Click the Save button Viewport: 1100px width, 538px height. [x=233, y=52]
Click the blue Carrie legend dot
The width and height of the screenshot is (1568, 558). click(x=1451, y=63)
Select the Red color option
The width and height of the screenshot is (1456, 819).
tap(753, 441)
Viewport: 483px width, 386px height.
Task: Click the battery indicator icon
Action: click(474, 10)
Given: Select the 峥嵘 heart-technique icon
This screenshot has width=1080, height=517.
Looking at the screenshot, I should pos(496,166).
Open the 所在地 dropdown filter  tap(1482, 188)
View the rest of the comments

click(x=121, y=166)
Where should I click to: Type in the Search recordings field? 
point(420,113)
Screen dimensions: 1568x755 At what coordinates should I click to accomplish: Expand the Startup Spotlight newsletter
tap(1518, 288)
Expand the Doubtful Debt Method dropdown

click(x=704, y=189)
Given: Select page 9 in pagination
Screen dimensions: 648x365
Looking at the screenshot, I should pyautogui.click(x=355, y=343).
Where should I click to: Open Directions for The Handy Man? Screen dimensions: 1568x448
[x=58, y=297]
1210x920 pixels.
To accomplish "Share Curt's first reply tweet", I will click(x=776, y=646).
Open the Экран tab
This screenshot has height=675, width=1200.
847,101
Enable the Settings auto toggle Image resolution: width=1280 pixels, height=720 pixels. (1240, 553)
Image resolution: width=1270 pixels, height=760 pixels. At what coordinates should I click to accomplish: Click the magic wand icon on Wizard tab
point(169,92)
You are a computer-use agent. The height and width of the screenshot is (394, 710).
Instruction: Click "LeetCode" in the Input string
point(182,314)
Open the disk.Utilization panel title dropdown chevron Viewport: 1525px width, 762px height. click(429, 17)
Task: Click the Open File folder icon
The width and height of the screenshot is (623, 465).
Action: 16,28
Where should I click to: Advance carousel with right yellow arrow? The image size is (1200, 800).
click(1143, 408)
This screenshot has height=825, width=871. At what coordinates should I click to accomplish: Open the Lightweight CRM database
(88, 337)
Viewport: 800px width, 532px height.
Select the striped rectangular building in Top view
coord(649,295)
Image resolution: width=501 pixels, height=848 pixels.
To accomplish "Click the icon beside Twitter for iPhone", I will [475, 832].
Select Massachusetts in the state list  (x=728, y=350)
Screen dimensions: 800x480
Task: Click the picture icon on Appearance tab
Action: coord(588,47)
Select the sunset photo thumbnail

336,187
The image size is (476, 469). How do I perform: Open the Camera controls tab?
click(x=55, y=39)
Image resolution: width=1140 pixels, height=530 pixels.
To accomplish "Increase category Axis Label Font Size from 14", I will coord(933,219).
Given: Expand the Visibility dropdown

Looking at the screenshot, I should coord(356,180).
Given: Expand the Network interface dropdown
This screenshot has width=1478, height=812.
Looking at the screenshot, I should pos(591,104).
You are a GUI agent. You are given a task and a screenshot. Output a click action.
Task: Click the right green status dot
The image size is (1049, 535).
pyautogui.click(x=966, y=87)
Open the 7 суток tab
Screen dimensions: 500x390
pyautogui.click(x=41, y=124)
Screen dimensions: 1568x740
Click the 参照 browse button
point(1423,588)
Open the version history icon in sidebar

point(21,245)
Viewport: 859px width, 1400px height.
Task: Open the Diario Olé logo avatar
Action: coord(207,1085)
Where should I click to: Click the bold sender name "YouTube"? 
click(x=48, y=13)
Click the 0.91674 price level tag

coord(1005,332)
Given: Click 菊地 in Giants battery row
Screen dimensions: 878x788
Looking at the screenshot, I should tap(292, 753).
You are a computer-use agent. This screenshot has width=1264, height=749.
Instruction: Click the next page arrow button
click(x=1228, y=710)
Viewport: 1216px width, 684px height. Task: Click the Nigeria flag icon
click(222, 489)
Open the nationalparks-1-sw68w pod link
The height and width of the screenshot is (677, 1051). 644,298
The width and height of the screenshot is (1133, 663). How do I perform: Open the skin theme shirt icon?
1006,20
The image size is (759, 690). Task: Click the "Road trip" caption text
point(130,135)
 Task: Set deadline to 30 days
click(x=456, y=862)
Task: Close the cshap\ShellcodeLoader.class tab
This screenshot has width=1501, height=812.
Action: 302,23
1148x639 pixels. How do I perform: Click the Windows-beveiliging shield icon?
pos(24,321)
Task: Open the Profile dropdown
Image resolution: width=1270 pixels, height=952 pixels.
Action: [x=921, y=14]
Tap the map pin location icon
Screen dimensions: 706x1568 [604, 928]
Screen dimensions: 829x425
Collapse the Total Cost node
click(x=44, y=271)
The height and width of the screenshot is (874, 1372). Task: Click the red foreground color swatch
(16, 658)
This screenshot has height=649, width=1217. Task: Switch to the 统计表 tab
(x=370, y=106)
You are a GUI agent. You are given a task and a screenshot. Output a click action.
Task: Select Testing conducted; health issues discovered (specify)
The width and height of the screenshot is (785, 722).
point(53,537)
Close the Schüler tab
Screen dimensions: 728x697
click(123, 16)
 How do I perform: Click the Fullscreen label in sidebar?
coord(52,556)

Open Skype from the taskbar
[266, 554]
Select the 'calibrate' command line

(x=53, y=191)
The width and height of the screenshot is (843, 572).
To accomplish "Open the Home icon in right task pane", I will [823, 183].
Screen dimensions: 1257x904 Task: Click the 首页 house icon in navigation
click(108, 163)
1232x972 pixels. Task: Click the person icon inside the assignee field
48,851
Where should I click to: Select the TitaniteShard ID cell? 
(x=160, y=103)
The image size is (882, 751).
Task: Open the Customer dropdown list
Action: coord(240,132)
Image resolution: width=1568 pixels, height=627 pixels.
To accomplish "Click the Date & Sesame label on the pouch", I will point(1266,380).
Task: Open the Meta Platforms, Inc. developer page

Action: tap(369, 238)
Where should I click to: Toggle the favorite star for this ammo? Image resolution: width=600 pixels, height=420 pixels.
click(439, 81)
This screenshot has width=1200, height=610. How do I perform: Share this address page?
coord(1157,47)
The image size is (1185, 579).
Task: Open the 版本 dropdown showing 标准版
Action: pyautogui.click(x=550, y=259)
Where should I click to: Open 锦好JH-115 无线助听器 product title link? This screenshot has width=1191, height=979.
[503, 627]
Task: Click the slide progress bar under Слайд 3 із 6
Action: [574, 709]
________________________________________
Search the entries for the word "computer" and gather every line where it appears.

* SOLUTION BELOW *
You are a computer-use agent. The height and width of the screenshot is (394, 710).
You are a computer-use agent. This screenshot has width=1264, height=749.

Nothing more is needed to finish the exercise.